シーズン3 第5回 直正公の師匠「古賀穀堂(こが・こくどう)」前編

2017年8月9日放送

 

富田さん:こんばんは~、マスター。あれ?何のハガキですか?

マスター:
あぁ~、富田さん、いらっしゃい。毎年、お盆の時期に同窓会がありましてね。その招待状です。同級生もなんですが、当時の先生方に会えるのも楽しみなんですよね~。

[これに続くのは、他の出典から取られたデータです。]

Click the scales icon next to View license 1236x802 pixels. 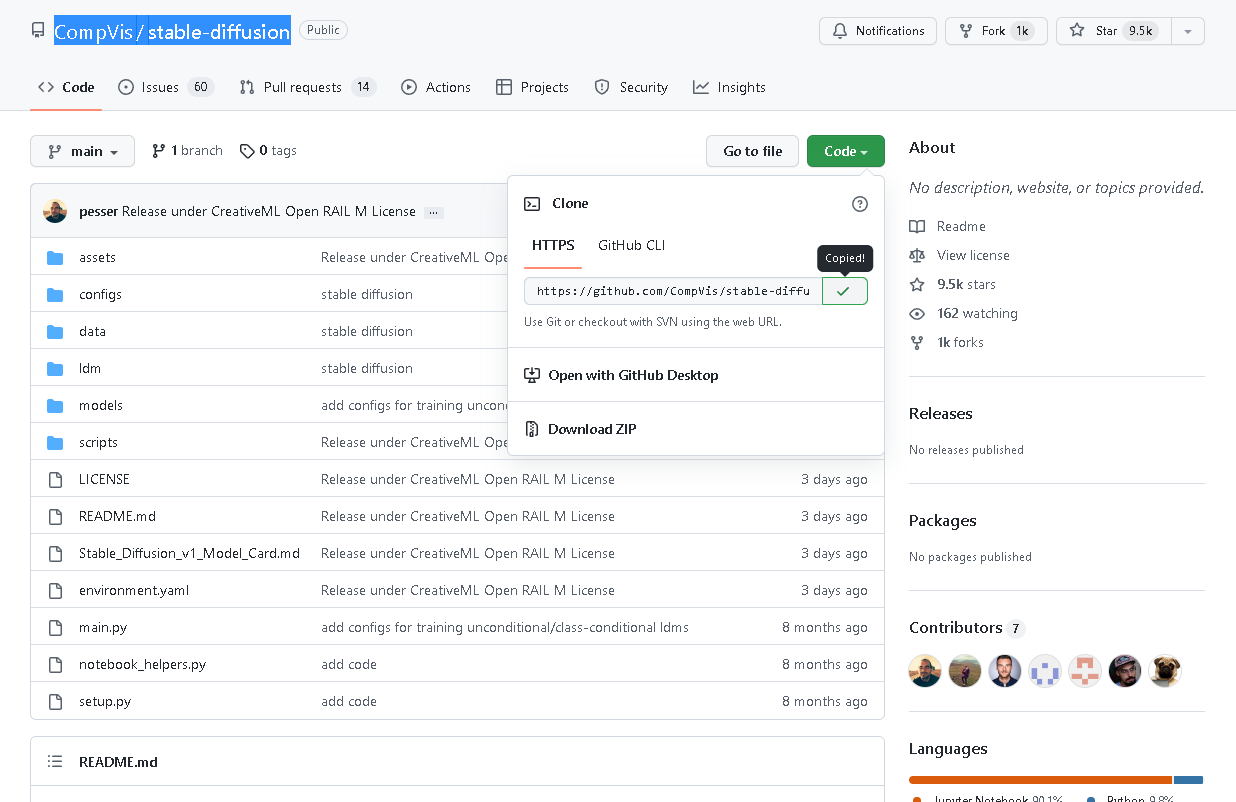coord(917,255)
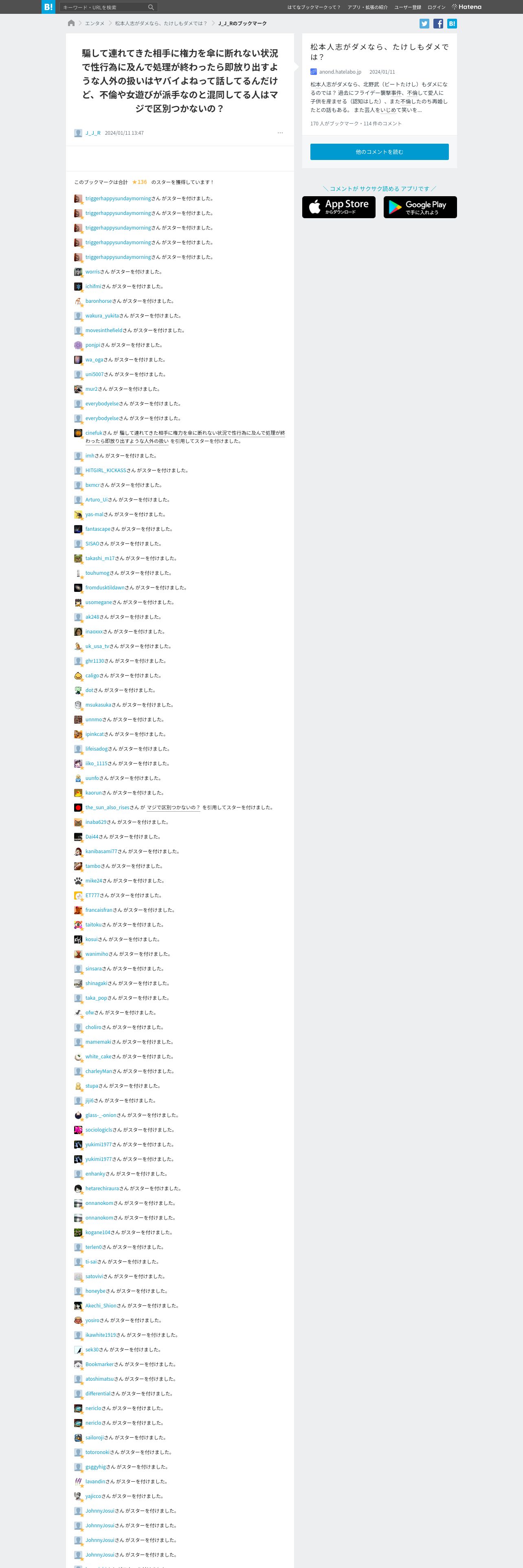523x1568 pixels.
Task: Open the ログイン menu item
Action: point(437,7)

富田さん:なるほど。では、きょうは直正公の師匠とも言える人物を紹介しましょう。

マスター:お願いします。

富田さん:
直正公は学齢期に入ると、次第に磯濱さんたち女性陣の手を離れて、男性の先生たちによる文武両道の教育を受ける段階に入ります。

マスター:う~ん。

富田さん:直正公に6歳の頃から家庭教師役として付いた人物が、今回の主人公、当代きっての儒学者、古賀穀堂先生です。

マスター:はいはい。

富田さん:
直正公は先生から教わる儒教のテキストなどもよくのみ込んで、漢詩も詠み、書道の腕前もグングン上達。16歳になった時、その成長ぶりについて穀堂先生は、佐賀にいた多久出身の学者・草場佩川(くさばはいせん)に宛てた手紙の中で、こう述べています。「先日、直正公にお目にかかったところ、話題が次第に佐賀藩の運営に関する大きな議論に発展し、大の大人も及ばないほどの御論弁をふるわれた。そして、佐賀藩のためならどんな倹約をも受け入れて、死んでも構わない覚悟であるという意志を表明された。このようなご様子であれば、今後よき補佐さえ付いたならば、歴史上の優れた藩主にも劣らないほどの名君になられることだろう」

マスター:私も子供の頃、よく言われていましたが、まさに「神童」ですね。

富田さん:
そして翌年、17歳にして10代佐賀藩主になった直正公は、生まれて初めて佐賀にお国入りをされます。もちろん、飛行機も新幹線もない時代でしたから、江戸から佐賀まで、およそ1ヵ月ちょっとの行程でした。長期にわたる大移動の最後の宿泊地は、現在の鳥栖市にあった長崎街道の轟木宿(とどろきしゅく)。その轟木を早朝に出発して、直正公は自らの目で佐賀の人たちの様子を見たいと言って、駕篭(かご)から降りて馬にまたがって、佐賀城に向けて進みます。沿道の領民たちは、新しい藩主のお姿を目にして、手を合わせて拝む者さえいたと言われているんですね。お供していた穀堂先生は、その日記に、沿道から上がった歓声について「雷の如し」と記しているんですね。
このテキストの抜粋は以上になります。